═══ PROVIDED ENTRIES ═══

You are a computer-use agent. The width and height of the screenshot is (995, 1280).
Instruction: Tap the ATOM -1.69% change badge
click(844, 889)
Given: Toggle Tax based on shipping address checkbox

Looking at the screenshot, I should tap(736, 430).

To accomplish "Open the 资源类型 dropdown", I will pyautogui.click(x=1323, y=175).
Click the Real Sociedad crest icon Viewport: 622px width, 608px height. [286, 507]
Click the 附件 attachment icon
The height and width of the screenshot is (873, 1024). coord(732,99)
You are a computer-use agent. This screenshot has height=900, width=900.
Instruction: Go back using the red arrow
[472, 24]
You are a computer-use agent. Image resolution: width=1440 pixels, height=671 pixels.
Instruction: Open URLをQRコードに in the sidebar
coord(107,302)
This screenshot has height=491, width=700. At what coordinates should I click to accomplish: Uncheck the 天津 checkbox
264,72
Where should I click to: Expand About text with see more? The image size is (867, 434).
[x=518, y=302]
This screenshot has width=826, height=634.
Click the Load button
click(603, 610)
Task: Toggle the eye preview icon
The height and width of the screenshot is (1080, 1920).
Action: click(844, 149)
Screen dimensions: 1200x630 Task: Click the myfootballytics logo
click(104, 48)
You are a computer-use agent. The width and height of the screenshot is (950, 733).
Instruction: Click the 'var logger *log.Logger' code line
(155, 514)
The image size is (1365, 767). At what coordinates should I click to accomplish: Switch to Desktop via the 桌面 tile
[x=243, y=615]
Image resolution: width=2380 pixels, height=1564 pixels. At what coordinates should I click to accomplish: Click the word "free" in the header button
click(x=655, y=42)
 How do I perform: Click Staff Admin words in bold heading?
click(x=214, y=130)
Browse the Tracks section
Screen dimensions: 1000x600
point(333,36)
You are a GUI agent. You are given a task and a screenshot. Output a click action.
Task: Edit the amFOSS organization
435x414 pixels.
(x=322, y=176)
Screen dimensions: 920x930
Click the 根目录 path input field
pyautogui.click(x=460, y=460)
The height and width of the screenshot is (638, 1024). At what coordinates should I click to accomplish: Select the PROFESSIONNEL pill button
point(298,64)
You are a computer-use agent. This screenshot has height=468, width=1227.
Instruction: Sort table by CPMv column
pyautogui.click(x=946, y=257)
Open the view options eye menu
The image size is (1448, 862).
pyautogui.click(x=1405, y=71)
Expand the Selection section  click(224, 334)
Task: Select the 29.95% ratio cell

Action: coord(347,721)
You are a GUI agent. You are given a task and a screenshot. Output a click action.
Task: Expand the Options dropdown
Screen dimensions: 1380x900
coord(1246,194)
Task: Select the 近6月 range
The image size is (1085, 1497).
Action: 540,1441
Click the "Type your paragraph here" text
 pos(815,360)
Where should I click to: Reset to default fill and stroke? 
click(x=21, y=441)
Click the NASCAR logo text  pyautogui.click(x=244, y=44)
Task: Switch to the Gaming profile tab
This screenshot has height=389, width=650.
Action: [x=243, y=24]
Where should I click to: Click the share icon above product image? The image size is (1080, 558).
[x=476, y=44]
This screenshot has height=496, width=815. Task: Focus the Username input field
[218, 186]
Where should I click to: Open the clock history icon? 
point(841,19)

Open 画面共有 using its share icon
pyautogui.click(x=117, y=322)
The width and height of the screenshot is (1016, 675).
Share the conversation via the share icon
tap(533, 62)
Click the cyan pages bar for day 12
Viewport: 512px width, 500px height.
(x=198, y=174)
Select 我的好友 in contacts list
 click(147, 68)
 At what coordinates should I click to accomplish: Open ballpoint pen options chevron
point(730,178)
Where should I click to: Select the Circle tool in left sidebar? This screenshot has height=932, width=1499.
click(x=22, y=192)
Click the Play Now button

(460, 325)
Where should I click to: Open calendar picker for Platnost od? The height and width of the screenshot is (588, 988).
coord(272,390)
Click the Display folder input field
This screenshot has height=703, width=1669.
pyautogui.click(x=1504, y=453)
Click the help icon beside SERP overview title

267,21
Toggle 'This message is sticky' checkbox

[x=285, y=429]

═══

HOW TO COMPLETE THIS TASK: Every record listed above needs to be written out again exactly.

FINISHED TASK:
You are a computer-use agent. The width and height of the screenshot is (995, 1280).
Instruction: Tap the ATOM -1.69% change badge
click(844, 889)
Given: Toggle Tax based on shipping address checkbox

Looking at the screenshot, I should tap(736, 430).

To accomplish "Open the 资源类型 dropdown", I will pyautogui.click(x=1323, y=175).
Click the Real Sociedad crest icon Viewport: 622px width, 608px height. [286, 507]
Click the 附件 attachment icon
The height and width of the screenshot is (873, 1024). coord(732,99)
You are a computer-use agent. This screenshot has height=900, width=900.
Instruction: Go back using the red arrow
[472, 24]
You are a computer-use agent. Image resolution: width=1440 pixels, height=671 pixels.
Instruction: Open URLをQRコードに in the sidebar
coord(107,302)
This screenshot has height=491, width=700. At what coordinates should I click to accomplish: Uncheck the 天津 checkbox
264,72
Where should I click to: Expand About text with see more? The image size is (867, 434).
[x=518, y=302]
This screenshot has width=826, height=634.
Click the Load button
click(603, 610)
Task: Toggle the eye preview icon
The height and width of the screenshot is (1080, 1920).
Action: click(844, 149)
Screen dimensions: 1200x630 Task: Click the myfootballytics logo
click(104, 48)
You are a computer-use agent. The width and height of the screenshot is (950, 733).
Instruction: Click the 'var logger *log.Logger' code line
(155, 514)
The image size is (1365, 767). At what coordinates should I click to accomplish: Switch to Desktop via the 桌面 tile
[x=243, y=615]
Image resolution: width=2380 pixels, height=1564 pixels. At what coordinates should I click to accomplish: Click the word "free" in the header button
click(x=655, y=42)
 How do I perform: Click Staff Admin words in bold heading?
click(x=214, y=130)
Browse the Tracks section
Screen dimensions: 1000x600
point(333,36)
You are a GUI agent. You are given a task and a screenshot. Output a click action.
Task: Edit the amFOSS organization
435x414 pixels.
(x=322, y=176)
Screen dimensions: 920x930
Click the 根目录 path input field
pyautogui.click(x=460, y=460)
The height and width of the screenshot is (638, 1024). At what coordinates should I click to accomplish: Select the PROFESSIONNEL pill button
point(298,64)
You are a computer-use agent. This screenshot has height=468, width=1227.
Instruction: Sort table by CPMv column
pyautogui.click(x=946, y=257)
Open the view options eye menu
The image size is (1448, 862).
pyautogui.click(x=1405, y=71)
Expand the Selection section  click(224, 334)
Task: Select the 29.95% ratio cell

Action: coord(347,721)
You are a GUI agent. You are given a task and a screenshot. Output a click action.
Task: Expand the Options dropdown
Screen dimensions: 1380x900
coord(1246,194)
Task: Select the 近6月 range
The image size is (1085, 1497).
Action: 540,1441
Click the "Type your paragraph here" text
 pos(815,360)
Where should I click to: Reset to default fill and stroke? 
click(x=21, y=441)
Click the NASCAR logo text  pyautogui.click(x=244, y=44)
Task: Switch to the Gaming profile tab
This screenshot has height=389, width=650.
Action: [x=243, y=24]
Where should I click to: Click the share icon above product image? The image size is (1080, 558).
[x=476, y=44]
This screenshot has height=496, width=815. Task: Focus the Username input field
[218, 186]
Where should I click to: Open the clock history icon? 
point(841,19)

Open 画面共有 using its share icon
pyautogui.click(x=117, y=322)
The width and height of the screenshot is (1016, 675).
Share the conversation via the share icon
tap(533, 62)
Click the cyan pages bar for day 12
Viewport: 512px width, 500px height.
(x=198, y=174)
Select 我的好友 in contacts list
 click(147, 68)
 At what coordinates should I click to accomplish: Open ballpoint pen options chevron
point(730,178)
Where should I click to: Select the Circle tool in left sidebar? This screenshot has height=932, width=1499.
click(x=22, y=192)
Click the Play Now button

(460, 325)
Where should I click to: Open calendar picker for Platnost od? The height and width of the screenshot is (588, 988).
coord(272,390)
Click the Display folder input field
This screenshot has height=703, width=1669.
pyautogui.click(x=1504, y=453)
Click the help icon beside SERP overview title

267,21
Toggle 'This message is sticky' checkbox

[x=285, y=429]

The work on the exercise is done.